Geometric Criteria for 6-Functor Formalisms in the Setting of Pullback Formalisms
Roy Magen
TL;DR
This work develops a generalized framework for Grothendieck's six operations beyond classical algebraic geometry by introducing pullback formalisms and a robust notion of cohomological properness, gluing, and duality. It proves the stable motivic homotopy theory of algebraic stacks is universal among six-functor formalisms and extends universality results to complex analytic stacks, including a stacky Betti realization compatible with all six operations. Central to the approach is a generalized Voevodsky criterion that applies to broad geometric contexts and guarantees that morphisms of coefficient systems respect six-functor structures. The results yield a powerful, transferable toolkit for constructing and comparing six-functor formalisms across algebraic, analytic, and stacky settings, with significant implications for Betti realizations, ambidexterity, and duality theories. Overall, the paper advances a unifying, axiomatic treatment of six-functor formalisms and their morphisms in diverse geometric contexts, enabling universal properties and concrete realizations in new domains.
Abstract
In this article, we prove various results about six-functor formalisms and morphisms between them. In particular, we show that the stable motivic homotopy theory of algebraic stacks is the universal six-functor functor formalism in a strong sense: it is initial in some category whose objects are six-functor formalisms, and whose morphisms commute with the six operations.
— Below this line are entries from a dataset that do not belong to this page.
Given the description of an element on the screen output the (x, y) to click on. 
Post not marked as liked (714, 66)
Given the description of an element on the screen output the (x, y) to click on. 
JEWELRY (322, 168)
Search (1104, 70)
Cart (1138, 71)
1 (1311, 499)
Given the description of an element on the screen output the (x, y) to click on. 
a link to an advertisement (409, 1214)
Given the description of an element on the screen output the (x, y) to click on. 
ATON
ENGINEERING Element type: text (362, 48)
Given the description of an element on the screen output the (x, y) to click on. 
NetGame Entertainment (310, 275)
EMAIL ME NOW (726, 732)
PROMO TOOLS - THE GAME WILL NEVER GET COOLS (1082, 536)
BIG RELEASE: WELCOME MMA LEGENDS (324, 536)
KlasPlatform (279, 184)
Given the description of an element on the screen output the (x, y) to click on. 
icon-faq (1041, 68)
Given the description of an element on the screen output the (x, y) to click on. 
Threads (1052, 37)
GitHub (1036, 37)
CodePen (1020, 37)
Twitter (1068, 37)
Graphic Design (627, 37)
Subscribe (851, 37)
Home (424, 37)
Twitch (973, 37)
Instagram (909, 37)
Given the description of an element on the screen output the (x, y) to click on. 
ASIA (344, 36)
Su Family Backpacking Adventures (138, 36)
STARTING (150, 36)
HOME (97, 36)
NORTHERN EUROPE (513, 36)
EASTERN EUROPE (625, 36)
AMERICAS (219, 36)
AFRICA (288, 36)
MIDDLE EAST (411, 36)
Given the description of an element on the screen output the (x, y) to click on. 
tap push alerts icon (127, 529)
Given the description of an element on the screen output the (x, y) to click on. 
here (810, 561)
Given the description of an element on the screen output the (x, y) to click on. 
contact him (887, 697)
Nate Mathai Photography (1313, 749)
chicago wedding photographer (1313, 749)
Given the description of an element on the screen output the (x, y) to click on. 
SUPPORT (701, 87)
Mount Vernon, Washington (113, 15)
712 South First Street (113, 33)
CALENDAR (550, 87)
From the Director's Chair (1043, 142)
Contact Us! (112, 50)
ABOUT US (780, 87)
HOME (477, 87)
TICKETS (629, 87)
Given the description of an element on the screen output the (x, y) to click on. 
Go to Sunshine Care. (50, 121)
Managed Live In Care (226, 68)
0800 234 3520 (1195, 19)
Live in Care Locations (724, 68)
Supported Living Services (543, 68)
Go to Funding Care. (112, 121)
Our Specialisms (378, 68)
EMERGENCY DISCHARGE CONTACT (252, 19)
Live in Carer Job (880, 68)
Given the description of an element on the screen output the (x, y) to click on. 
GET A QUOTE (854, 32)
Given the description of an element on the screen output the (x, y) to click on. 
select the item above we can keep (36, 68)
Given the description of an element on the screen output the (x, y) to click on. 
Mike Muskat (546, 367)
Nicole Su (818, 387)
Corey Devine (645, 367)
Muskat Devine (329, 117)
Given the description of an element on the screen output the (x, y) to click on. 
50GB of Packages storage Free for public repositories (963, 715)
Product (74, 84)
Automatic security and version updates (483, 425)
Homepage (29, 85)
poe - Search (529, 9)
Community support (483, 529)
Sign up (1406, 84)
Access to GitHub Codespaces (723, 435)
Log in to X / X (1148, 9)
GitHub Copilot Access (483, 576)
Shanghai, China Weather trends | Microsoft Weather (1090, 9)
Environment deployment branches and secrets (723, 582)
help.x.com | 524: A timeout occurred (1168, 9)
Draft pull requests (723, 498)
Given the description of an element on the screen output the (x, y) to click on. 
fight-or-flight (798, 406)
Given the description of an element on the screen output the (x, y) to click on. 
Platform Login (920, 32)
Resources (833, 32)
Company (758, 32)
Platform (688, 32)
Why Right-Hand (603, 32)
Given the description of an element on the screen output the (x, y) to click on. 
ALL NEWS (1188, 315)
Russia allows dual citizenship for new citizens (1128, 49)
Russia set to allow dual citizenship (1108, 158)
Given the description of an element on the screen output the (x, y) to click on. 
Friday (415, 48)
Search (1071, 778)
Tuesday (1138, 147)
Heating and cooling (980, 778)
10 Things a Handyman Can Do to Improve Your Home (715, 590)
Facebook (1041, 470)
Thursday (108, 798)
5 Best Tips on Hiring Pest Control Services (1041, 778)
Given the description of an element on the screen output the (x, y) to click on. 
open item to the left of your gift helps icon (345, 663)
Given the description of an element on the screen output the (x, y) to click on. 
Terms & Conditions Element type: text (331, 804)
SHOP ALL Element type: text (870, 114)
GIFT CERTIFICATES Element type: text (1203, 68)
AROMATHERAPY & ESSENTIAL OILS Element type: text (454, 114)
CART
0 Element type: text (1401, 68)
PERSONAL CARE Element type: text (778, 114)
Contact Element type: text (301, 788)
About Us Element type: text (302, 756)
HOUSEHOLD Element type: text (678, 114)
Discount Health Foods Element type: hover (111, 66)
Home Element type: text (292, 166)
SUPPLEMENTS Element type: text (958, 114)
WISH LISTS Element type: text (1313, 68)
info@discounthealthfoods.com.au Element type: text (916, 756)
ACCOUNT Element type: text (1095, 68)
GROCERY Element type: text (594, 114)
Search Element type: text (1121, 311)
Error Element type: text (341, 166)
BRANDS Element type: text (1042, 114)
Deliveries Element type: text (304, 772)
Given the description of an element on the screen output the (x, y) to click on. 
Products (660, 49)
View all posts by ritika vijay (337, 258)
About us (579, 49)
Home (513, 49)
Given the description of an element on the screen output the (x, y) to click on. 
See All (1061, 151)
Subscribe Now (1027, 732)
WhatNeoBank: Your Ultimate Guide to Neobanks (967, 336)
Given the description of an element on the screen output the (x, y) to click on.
This strengthens previous results of this form, which only showed that stable motivic homotopy theory is a six-functor formalism, and is initial, but not that the morphisms from it commute with the six operations. We also prove a similar result for the stable motivic homotopy theory of complex analytic stacks, and produce a Betti realization for stacks that commutes with Grothendieck's six operations, generalizing previous results of Ayoub for quasi-projective schemes. In order to do this, we give a generalized and enhanced account of Voevodsky's geometric criterion for six-functor formalisms. Our version of Voevodsky's principle makes sense in more general geometric contexts (not only algebraic geometry), and also provides a criterion for showing that a morphism between six-functor formalisms is compatible with the six operations.